§ Task details
Below are records to write out again, exactly as they read.

§ Material supplied
---+---
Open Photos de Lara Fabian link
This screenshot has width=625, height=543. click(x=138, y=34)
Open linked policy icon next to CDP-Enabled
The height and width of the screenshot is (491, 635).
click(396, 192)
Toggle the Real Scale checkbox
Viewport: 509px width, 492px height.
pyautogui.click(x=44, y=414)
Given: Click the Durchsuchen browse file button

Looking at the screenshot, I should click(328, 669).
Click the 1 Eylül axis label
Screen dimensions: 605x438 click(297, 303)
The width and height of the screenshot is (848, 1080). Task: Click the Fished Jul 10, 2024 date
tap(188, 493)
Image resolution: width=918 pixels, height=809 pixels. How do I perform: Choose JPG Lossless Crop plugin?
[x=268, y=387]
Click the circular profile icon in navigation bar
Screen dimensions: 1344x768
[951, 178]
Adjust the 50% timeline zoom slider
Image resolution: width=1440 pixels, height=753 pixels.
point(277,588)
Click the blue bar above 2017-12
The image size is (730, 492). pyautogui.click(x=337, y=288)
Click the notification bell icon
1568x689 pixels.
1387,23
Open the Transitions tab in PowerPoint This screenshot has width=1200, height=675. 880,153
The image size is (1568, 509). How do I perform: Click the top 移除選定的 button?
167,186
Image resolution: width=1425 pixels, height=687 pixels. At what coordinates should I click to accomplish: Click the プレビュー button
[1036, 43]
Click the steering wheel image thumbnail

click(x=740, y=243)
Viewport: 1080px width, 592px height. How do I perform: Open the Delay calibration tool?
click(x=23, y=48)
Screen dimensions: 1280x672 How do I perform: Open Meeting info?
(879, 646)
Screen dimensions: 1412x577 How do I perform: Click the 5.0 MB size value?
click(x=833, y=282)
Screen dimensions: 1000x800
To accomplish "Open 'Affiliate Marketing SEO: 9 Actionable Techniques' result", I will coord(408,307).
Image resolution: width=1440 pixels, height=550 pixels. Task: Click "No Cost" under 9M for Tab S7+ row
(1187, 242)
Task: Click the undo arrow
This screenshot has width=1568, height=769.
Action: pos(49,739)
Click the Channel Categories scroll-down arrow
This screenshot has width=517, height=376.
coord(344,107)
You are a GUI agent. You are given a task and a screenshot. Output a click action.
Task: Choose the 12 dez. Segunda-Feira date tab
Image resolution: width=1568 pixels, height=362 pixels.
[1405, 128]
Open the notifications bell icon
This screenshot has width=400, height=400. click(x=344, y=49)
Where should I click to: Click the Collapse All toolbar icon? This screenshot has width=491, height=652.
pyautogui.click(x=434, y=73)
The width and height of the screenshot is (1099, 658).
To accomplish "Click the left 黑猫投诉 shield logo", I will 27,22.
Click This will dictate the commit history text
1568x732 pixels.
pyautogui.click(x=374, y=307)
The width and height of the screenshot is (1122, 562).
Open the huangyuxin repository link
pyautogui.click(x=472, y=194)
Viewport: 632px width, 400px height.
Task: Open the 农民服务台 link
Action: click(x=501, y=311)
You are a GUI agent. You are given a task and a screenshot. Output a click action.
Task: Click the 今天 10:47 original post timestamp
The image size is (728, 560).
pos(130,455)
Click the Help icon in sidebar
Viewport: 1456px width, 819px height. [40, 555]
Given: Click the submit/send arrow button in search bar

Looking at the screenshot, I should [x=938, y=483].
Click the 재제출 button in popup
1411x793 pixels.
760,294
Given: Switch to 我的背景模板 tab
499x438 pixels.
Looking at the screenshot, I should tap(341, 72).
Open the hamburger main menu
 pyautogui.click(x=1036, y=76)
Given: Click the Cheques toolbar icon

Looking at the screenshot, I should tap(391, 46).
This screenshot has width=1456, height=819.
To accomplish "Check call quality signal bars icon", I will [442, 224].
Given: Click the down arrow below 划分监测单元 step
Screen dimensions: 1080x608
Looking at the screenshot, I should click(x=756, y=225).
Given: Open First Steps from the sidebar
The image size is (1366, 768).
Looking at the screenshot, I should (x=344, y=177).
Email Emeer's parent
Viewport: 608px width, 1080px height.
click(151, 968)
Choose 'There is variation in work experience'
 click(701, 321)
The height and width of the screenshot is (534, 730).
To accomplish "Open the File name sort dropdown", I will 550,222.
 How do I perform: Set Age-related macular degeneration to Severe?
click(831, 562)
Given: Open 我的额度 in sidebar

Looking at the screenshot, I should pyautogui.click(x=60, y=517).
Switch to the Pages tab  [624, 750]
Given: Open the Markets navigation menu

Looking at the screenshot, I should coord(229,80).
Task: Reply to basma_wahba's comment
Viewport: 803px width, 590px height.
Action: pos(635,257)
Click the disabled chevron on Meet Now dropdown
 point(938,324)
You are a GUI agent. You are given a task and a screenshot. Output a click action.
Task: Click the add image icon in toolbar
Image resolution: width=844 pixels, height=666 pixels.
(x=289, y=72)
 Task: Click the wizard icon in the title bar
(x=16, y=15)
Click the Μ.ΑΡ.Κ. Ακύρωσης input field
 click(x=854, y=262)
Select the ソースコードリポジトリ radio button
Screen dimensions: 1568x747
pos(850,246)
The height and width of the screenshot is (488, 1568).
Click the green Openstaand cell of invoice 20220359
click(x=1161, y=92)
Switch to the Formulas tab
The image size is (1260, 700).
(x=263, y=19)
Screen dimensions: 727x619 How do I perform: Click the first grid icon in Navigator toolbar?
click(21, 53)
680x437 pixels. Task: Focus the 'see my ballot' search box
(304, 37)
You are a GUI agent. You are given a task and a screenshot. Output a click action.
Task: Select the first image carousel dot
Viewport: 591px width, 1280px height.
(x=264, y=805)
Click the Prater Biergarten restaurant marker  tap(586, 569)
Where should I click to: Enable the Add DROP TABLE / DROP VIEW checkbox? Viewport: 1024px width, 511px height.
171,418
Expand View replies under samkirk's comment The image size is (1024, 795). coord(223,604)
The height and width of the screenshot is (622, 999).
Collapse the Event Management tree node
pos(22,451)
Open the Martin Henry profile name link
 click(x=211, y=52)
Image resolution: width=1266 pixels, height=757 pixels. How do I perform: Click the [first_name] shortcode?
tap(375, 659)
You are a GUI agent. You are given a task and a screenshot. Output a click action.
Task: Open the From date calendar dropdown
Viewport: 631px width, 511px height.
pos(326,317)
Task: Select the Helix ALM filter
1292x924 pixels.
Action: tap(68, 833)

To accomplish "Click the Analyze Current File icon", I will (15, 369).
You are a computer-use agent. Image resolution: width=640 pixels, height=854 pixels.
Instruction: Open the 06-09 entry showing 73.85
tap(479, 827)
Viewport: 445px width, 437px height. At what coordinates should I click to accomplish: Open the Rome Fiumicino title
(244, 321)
---+---
§ Answer space
Open Photos de Lara Fabian link
This screenshot has width=625, height=543. click(x=138, y=34)
Open linked policy icon next to CDP-Enabled
The height and width of the screenshot is (491, 635).
click(396, 192)
Toggle the Real Scale checkbox
Viewport: 509px width, 492px height.
pyautogui.click(x=44, y=414)
Given: Click the Durchsuchen browse file button

Looking at the screenshot, I should click(328, 669).
Click the 1 Eylül axis label
Screen dimensions: 605x438 click(297, 303)
The width and height of the screenshot is (848, 1080). Task: Click the Fished Jul 10, 2024 date
tap(188, 493)
Image resolution: width=918 pixels, height=809 pixels. How do I perform: Choose JPG Lossless Crop plugin?
[x=268, y=387]
Click the circular profile icon in navigation bar
Screen dimensions: 1344x768
[951, 178]
Adjust the 50% timeline zoom slider
Image resolution: width=1440 pixels, height=753 pixels.
point(277,588)
Click the blue bar above 2017-12
The image size is (730, 492). pyautogui.click(x=337, y=288)
Click the notification bell icon
1568x689 pixels.
1387,23
Open the Transitions tab in PowerPoint This screenshot has width=1200, height=675. 880,153
The image size is (1568, 509). How do I perform: Click the top 移除選定的 button?
167,186
Image resolution: width=1425 pixels, height=687 pixels. At what coordinates should I click to accomplish: Click the プレビュー button
[1036, 43]
Click the steering wheel image thumbnail

click(x=740, y=243)
Viewport: 1080px width, 592px height. How do I perform: Open the Delay calibration tool?
click(x=23, y=48)
Screen dimensions: 1280x672 How do I perform: Open Meeting info?
(879, 646)
Screen dimensions: 1412x577 How do I perform: Click the 5.0 MB size value?
click(x=833, y=282)
Screen dimensions: 1000x800
To accomplish "Open 'Affiliate Marketing SEO: 9 Actionable Techniques' result", I will coord(408,307).
Image resolution: width=1440 pixels, height=550 pixels. Task: Click "No Cost" under 9M for Tab S7+ row
(1187, 242)
Task: Click the undo arrow
This screenshot has width=1568, height=769.
Action: pos(49,739)
Click the Channel Categories scroll-down arrow
This screenshot has width=517, height=376.
coord(344,107)
You are a GUI agent. You are given a task and a screenshot. Output a click action.
Task: Choose the 12 dez. Segunda-Feira date tab
Image resolution: width=1568 pixels, height=362 pixels.
[1405, 128]
Open the notifications bell icon
This screenshot has width=400, height=400. click(x=344, y=49)
Where should I click to: Click the Collapse All toolbar icon? This screenshot has width=491, height=652.
pyautogui.click(x=434, y=73)
The width and height of the screenshot is (1099, 658).
To accomplish "Click the left 黑猫投诉 shield logo", I will 27,22.
Click This will dictate the commit history text
1568x732 pixels.
pyautogui.click(x=374, y=307)
The width and height of the screenshot is (1122, 562).
Open the huangyuxin repository link
pyautogui.click(x=472, y=194)
Viewport: 632px width, 400px height.
Task: Open the 农民服务台 link
Action: click(x=501, y=311)
You are a GUI agent. You are given a task and a screenshot. Output a click action.
Task: Click the 今天 10:47 original post timestamp
The image size is (728, 560).
pos(130,455)
Click the Help icon in sidebar
Viewport: 1456px width, 819px height. [40, 555]
Given: Click the submit/send arrow button in search bar

Looking at the screenshot, I should [x=938, y=483].
Click the 재제출 button in popup
1411x793 pixels.
760,294
Given: Switch to 我的背景模板 tab
499x438 pixels.
Looking at the screenshot, I should tap(341, 72).
Open the hamburger main menu
 pyautogui.click(x=1036, y=76)
Given: Click the Cheques toolbar icon

Looking at the screenshot, I should tap(391, 46).
This screenshot has width=1456, height=819.
To accomplish "Check call quality signal bars icon", I will [442, 224].
Given: Click the down arrow below 划分监测单元 step
Screen dimensions: 1080x608
Looking at the screenshot, I should click(x=756, y=225).
Given: Open First Steps from the sidebar
The image size is (1366, 768).
Looking at the screenshot, I should (x=344, y=177).
Email Emeer's parent
Viewport: 608px width, 1080px height.
click(151, 968)
Choose 'There is variation in work experience'
 click(701, 321)
The height and width of the screenshot is (534, 730).
To accomplish "Open the File name sort dropdown", I will 550,222.
 How do I perform: Set Age-related macular degeneration to Severe?
click(831, 562)
Given: Open 我的额度 in sidebar

Looking at the screenshot, I should pyautogui.click(x=60, y=517).
Switch to the Pages tab  [624, 750]
Given: Open the Markets navigation menu

Looking at the screenshot, I should coord(229,80).
Task: Reply to basma_wahba's comment
Viewport: 803px width, 590px height.
Action: pos(635,257)
Click the disabled chevron on Meet Now dropdown
 point(938,324)
You are a GUI agent. You are given a task and a screenshot. Output a click action.
Task: Click the add image icon in toolbar
Image resolution: width=844 pixels, height=666 pixels.
(x=289, y=72)
 Task: Click the wizard icon in the title bar
(x=16, y=15)
Click the Μ.ΑΡ.Κ. Ακύρωσης input field
 click(x=854, y=262)
Select the ソースコードリポジトリ radio button
Screen dimensions: 1568x747
pos(850,246)
The height and width of the screenshot is (488, 1568).
Click the green Openstaand cell of invoice 20220359
click(x=1161, y=92)
Switch to the Formulas tab
The image size is (1260, 700).
(x=263, y=19)
Screen dimensions: 727x619 How do I perform: Click the first grid icon in Navigator toolbar?
click(21, 53)
680x437 pixels. Task: Focus the 'see my ballot' search box
(304, 37)
You are a GUI agent. You are given a task and a screenshot. Output a click action.
Task: Select the first image carousel dot
Viewport: 591px width, 1280px height.
(x=264, y=805)
Click the Prater Biergarten restaurant marker  tap(586, 569)
Where should I click to: Enable the Add DROP TABLE / DROP VIEW checkbox? Viewport: 1024px width, 511px height.
171,418
Expand View replies under samkirk's comment The image size is (1024, 795). coord(223,604)
The height and width of the screenshot is (622, 999).
Collapse the Event Management tree node
pos(22,451)
Open the Martin Henry profile name link
 click(x=211, y=52)
Image resolution: width=1266 pixels, height=757 pixels. How do I perform: Click the [first_name] shortcode?
tap(375, 659)
You are a GUI agent. You are given a task and a screenshot. Output a click action.
Task: Open the From date calendar dropdown
Viewport: 631px width, 511px height.
pos(326,317)
Task: Select the Helix ALM filter
1292x924 pixels.
Action: tap(68, 833)

To accomplish "Click the Analyze Current File icon", I will (15, 369).
You are a computer-use agent. Image resolution: width=640 pixels, height=854 pixels.
Instruction: Open the 06-09 entry showing 73.85
tap(479, 827)
Viewport: 445px width, 437px height. At what coordinates should I click to accomplish: Open the Rome Fiumicino title
(244, 321)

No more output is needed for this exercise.